Exercise :: Among the entries below, please repeat exactly and only the lines from the line containing "You are a GUI" to the line containing "This screenshot has height=243, width=436.", both lines included.

Working data ::
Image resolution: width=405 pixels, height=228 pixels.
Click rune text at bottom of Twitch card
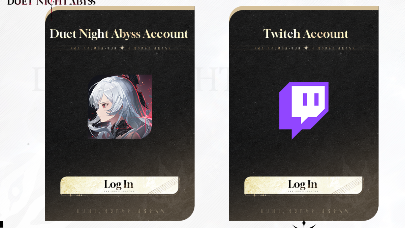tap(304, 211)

* * *

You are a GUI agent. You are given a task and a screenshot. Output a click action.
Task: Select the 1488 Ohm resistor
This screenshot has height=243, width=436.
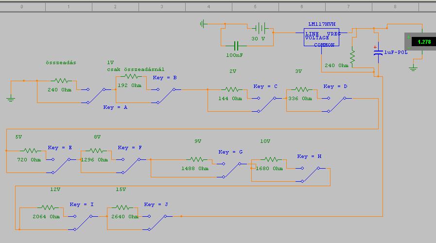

Output below ::
You are a GUI agent. You are given a task and a screenshot. Output a click action.
Task: Select the 1488 Ohm resistor
This screenshot has height=243, width=436.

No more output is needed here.